O jornal impresso está na lista de artefatos ameaçados de extinção por conta do crescimento da Internet. Se ele vai ser extinto mesmo, teremos que esperar para ver, pois o jornal impresso já passou por outra crise no passado quando passou a enfrentar a concorrência dos telejornais e sobreviveu. Há vários sinais de que a crise atual é mais séria, mas vamos esclarecer que a ameaça não recai sobre as redações ou sobre o conteúdo do jornal, mas sobre o seu suporte, que são aquelas grandes folhas de papel de embrulhar peixe. A cada dia, surgem alternativas novas ao tijolão de pasta mecânica que aparece diariamente na frente da casa do assinante. O Kindle, leitor digital da Amazon, permite ler jornais assinados on-line por conexão sem fio. Grandes jornais como The Wall Street Journal já são fortes em assinatura digital.
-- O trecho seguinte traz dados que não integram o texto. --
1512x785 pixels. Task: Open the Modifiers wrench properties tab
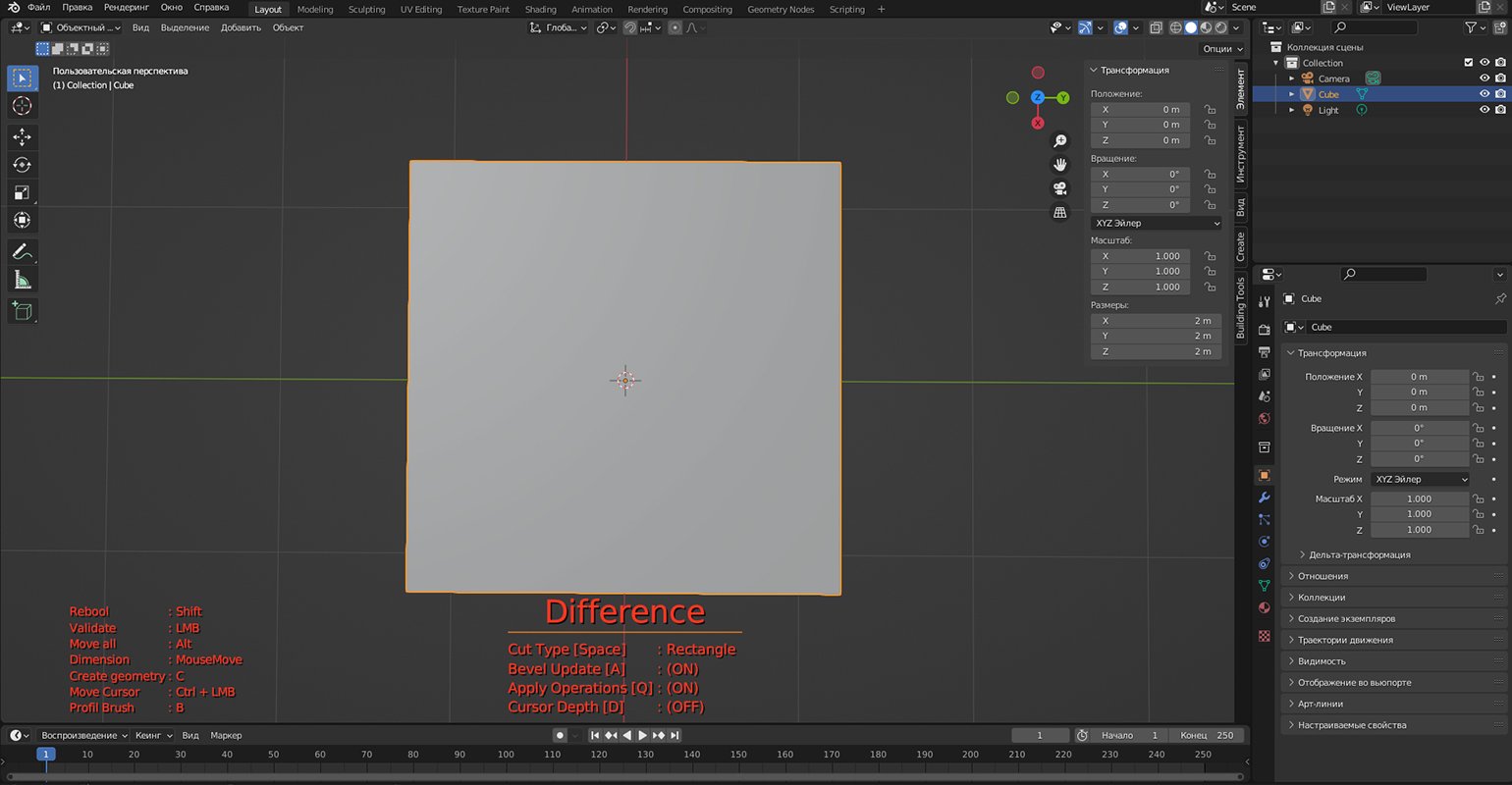click(x=1264, y=497)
Rupert Murdoch, da News Corporation, articula um acordo entre os grandes jornais americanos para viabilizar um modelo de super assinatura digital, em que o internauta assina um jornal e leva vários. Resumindo, as soluções que estão surgindo privilegiam o meio digital. Paralelamente, as edições impressas acumulam quedas nas vendas.
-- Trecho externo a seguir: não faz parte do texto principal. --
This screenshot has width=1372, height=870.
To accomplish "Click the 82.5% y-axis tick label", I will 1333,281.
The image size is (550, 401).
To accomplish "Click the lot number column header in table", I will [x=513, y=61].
Alguém vai chorar o fim do jornal impresso? Se concordarmos que as mulheres choram mais, serão poucas as lágrimas. Especialistas dizem que mulheres não gostam de folhear jornal porque suja as mãos. Do ponto de vista ecológico, o fim do jornal impresso é uma benção. O jornal impresso, provavelmente, é a maior fonte de lixo na casa dos assinantes. O papel jornal é reciclável, mas de baixa qualidade. Em sua composição há muita pasta mecânica, o que o torna de pouco valor para o reuso.
A preservação do meio ambiente, às vezes, acontece por caminhos tortuosos. Quem diria que Rupert Murdoch, um magnata da velha guarda, trabalharia para livrar o mundo das grandes pilhas de informação perecível.